The Indian market which was hitting record highs just last week saw fierce selling pressure in the last five trading sessions which pushed the Nifty lower by 300 points while the S&P BSE Sensex lost nearly 1,000 points in the same period.
A mix of local as well as global cues led to a steep selloff in equities in just five trading sessions. A week back we were talking about 40,000 on the Sensex and 12,000 on the Nifty, but the recent selloff has put bulls on the back seat as markets are in a bear grip right now.
The Nifty might have slipped over 2 percent in five sessions but there are 10 stocks which slipped in double digits include names like Bharat Electronics which slipped 18 percent, followed by Balkrishna Industries, Adani Transmission, InterGlobe Aviation, DB Realty, Escorts etc. among others in the Nifty500 index.
In the mid-cap space, TV Broadcast slipped 11 percent while Mangalore Refinery saw a cut of 10 percent in five trading sessions.
Fall in rupee which came within a kissing distance of Rs 72/$ on Wednesday, rising crude oil prices, lingering worries over trade war between two biggest economies i.e. US and China, as well as concerns over US Fed rate hike which could lead to even string dollar.

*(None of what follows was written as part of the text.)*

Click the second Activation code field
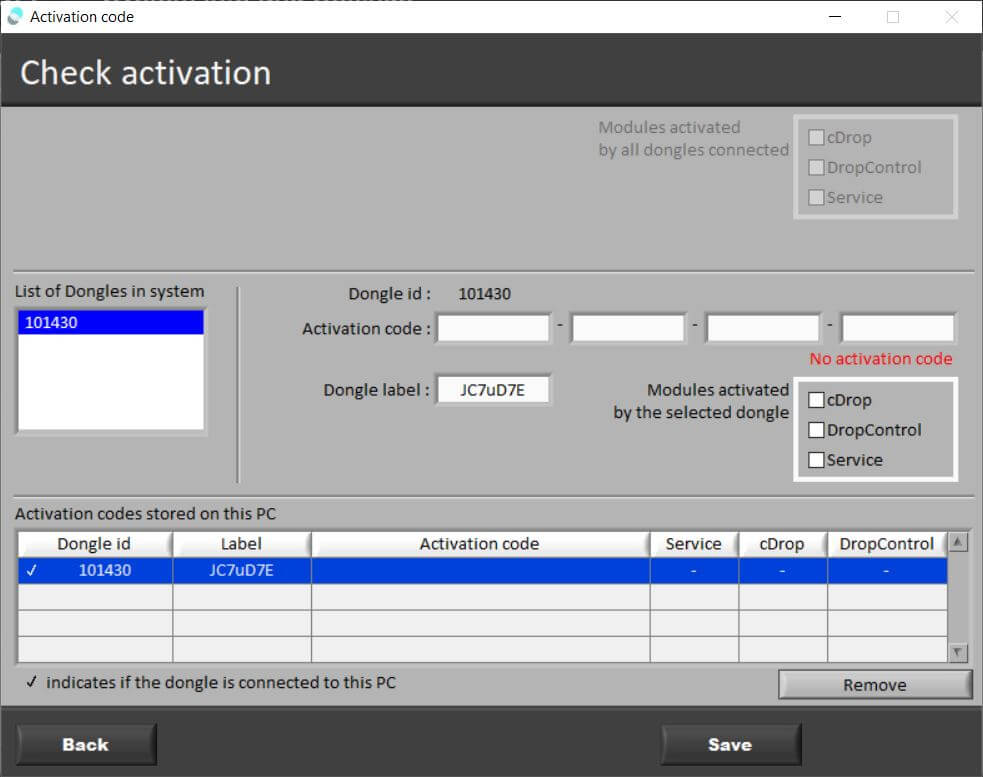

Most experts feel that at current valuations there is a higher probability that equity markets will consolidate and the only way investors can make money now is by moving into specific stocks.
"Despite GDP showing good strength, the perils like rupee trading at record low against the dollar and high crude prices can have a huge bearing on the Fiscal Deficit which can eventually dent market sentiments," Akash Jain, Vice President - Equity Research, Ajcon Global told Moneycontrol.
"We believe markets may come under pressure due to sliding rupee and burgeoning fiscal deficit. We recommend a cautious approach. Going ahead, we believe, the progress of ongoing monsoons, rupee movement against the dollar, volatility in oil prices, trade war tensions, US Fed meeting on rate hike will keep domestic bourses volatile," he added.
Jain believes that with GDP going beyond 8 percent, the pressure on rupee should come down. We do not see rupee going down below Rs 73 soon. In terms of markets, investors can now have a stock specific approach.
More than 50 percent of the stocks in the Nifty500 index gave negative returns while the rest gave positive returns of up to 20 percent in the same period.
As many as 11 stocks managed to buck the trend and gave double-digit returns in the Nifty500 index including Jaiprakash Power Ventures which rose 19 percent, followed by Network 18 which gained 17 percent, and ITI rallied 16 percent in the same period.
Other stocks which gave double-digit returns include names like Hathway Cable, Caplin Point, Mcleod Russel, MindTree, ICICI Lombard, Navin Fluorine, and Reliance Infrastructure etc. among others.